PROBLEM TO WORK ON: Could you please retype all of the data below exactly?

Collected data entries
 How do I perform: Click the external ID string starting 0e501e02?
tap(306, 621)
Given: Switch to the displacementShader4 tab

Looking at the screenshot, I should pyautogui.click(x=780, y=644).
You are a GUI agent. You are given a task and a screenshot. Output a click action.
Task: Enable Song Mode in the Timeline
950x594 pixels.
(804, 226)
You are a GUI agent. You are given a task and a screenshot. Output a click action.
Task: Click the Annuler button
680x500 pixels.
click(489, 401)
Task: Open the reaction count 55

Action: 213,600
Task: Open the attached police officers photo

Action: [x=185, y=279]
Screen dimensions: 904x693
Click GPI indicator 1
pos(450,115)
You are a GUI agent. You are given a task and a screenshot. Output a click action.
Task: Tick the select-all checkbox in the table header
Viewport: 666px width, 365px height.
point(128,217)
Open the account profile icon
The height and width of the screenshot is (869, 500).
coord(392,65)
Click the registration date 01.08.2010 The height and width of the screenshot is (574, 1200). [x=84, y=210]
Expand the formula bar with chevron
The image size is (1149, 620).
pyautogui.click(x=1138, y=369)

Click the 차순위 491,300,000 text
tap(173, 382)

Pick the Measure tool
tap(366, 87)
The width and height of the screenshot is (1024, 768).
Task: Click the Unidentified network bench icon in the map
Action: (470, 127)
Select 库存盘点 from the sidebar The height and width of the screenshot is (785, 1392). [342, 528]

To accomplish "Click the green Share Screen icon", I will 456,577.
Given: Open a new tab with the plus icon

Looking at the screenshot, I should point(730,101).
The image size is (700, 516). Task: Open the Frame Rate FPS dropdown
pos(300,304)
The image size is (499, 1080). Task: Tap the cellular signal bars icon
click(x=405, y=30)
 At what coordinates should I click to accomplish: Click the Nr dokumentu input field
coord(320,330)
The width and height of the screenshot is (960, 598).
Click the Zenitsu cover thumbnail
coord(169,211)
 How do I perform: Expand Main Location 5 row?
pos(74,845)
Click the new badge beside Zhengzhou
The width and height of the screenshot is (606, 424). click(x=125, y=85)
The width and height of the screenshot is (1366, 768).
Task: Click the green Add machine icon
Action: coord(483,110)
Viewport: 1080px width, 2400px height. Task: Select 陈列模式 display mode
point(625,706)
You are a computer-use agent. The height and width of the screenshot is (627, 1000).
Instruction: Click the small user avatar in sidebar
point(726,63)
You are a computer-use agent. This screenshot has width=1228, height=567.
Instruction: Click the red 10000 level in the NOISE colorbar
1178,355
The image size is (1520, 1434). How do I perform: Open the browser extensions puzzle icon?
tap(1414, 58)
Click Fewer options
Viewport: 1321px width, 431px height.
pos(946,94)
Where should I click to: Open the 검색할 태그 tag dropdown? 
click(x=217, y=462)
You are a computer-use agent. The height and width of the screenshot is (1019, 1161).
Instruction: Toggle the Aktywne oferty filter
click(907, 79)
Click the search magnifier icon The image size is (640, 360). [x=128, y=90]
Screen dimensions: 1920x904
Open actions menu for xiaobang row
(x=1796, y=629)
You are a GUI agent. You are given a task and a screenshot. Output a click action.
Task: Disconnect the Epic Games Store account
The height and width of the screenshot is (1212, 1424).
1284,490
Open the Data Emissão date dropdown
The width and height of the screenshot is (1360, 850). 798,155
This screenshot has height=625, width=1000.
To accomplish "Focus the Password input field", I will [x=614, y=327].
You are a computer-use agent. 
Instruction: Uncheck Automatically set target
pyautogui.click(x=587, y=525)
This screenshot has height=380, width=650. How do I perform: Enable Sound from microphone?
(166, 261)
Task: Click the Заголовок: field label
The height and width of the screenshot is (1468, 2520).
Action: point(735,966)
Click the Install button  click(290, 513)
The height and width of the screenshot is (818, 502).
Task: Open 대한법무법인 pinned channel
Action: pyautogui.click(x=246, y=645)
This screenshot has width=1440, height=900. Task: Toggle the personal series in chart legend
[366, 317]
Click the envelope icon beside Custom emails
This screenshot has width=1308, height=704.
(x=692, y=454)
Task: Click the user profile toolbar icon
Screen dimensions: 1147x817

WRITTEN ANSWER:
 How do I perform: Click the external ID string starting 0e501e02?
tap(306, 621)
Given: Switch to the displacementShader4 tab

Looking at the screenshot, I should pyautogui.click(x=780, y=644).
You are a GUI agent. You are given a task and a screenshot. Output a click action.
Task: Enable Song Mode in the Timeline
950x594 pixels.
(804, 226)
You are a GUI agent. You are given a task and a screenshot. Output a click action.
Task: Click the Annuler button
680x500 pixels.
click(489, 401)
Task: Open the reaction count 55

Action: 213,600
Task: Open the attached police officers photo

Action: [x=185, y=279]
Screen dimensions: 904x693
Click GPI indicator 1
pos(450,115)
You are a GUI agent. You are given a task and a screenshot. Output a click action.
Task: Tick the select-all checkbox in the table header
Viewport: 666px width, 365px height.
point(128,217)
Open the account profile icon
The height and width of the screenshot is (869, 500).
coord(392,65)
Click the registration date 01.08.2010 The height and width of the screenshot is (574, 1200). [x=84, y=210]
Expand the formula bar with chevron
The image size is (1149, 620).
pyautogui.click(x=1138, y=369)

Click the 차순위 491,300,000 text
tap(173, 382)

Pick the Measure tool
tap(366, 87)
The width and height of the screenshot is (1024, 768).
Task: Click the Unidentified network bench icon in the map
Action: (470, 127)
Select 库存盘点 from the sidebar The height and width of the screenshot is (785, 1392). [342, 528]

To accomplish "Click the green Share Screen icon", I will 456,577.
Given: Open a new tab with the plus icon

Looking at the screenshot, I should point(730,101).
The image size is (700, 516). Task: Open the Frame Rate FPS dropdown
pos(300,304)
The image size is (499, 1080). Task: Tap the cellular signal bars icon
click(x=405, y=30)
 At what coordinates should I click to accomplish: Click the Nr dokumentu input field
coord(320,330)
The width and height of the screenshot is (960, 598).
Click the Zenitsu cover thumbnail
coord(169,211)
 How do I perform: Expand Main Location 5 row?
pos(74,845)
Click the new badge beside Zhengzhou
The width and height of the screenshot is (606, 424). click(x=125, y=85)
The width and height of the screenshot is (1366, 768).
Task: Click the green Add machine icon
Action: coord(483,110)
Viewport: 1080px width, 2400px height. Task: Select 陈列模式 display mode
point(625,706)
You are a computer-use agent. The height and width of the screenshot is (627, 1000).
Instruction: Click the small user avatar in sidebar
point(726,63)
You are a computer-use agent. This screenshot has width=1228, height=567.
Instruction: Click the red 10000 level in the NOISE colorbar
1178,355
The image size is (1520, 1434). How do I perform: Open the browser extensions puzzle icon?
tap(1414, 58)
Click Fewer options
Viewport: 1321px width, 431px height.
pos(946,94)
Where should I click to: Open the 검색할 태그 tag dropdown? 
click(x=217, y=462)
You are a computer-use agent. The height and width of the screenshot is (1019, 1161).
Instruction: Toggle the Aktywne oferty filter
click(907, 79)
Click the search magnifier icon The image size is (640, 360). [x=128, y=90]
Screen dimensions: 1920x904
Open actions menu for xiaobang row
(x=1796, y=629)
You are a GUI agent. You are given a task and a screenshot. Output a click action.
Task: Disconnect the Epic Games Store account
The height and width of the screenshot is (1212, 1424).
1284,490
Open the Data Emissão date dropdown
The width and height of the screenshot is (1360, 850). 798,155
This screenshot has height=625, width=1000.
To accomplish "Focus the Password input field", I will [x=614, y=327].
You are a computer-use agent. 
Instruction: Uncheck Automatically set target
pyautogui.click(x=587, y=525)
This screenshot has height=380, width=650. How do I perform: Enable Sound from microphone?
(166, 261)
Task: Click the Заголовок: field label
The height and width of the screenshot is (1468, 2520).
Action: point(735,966)
Click the Install button  click(290, 513)
The height and width of the screenshot is (818, 502).
Task: Open 대한법무법인 pinned channel
Action: pyautogui.click(x=246, y=645)
This screenshot has width=1440, height=900. Task: Toggle the personal series in chart legend
[366, 317]
Click the envelope icon beside Custom emails
This screenshot has width=1308, height=704.
(x=692, y=454)
Task: Click the user profile toolbar icon
Screen dimensions: 1147x817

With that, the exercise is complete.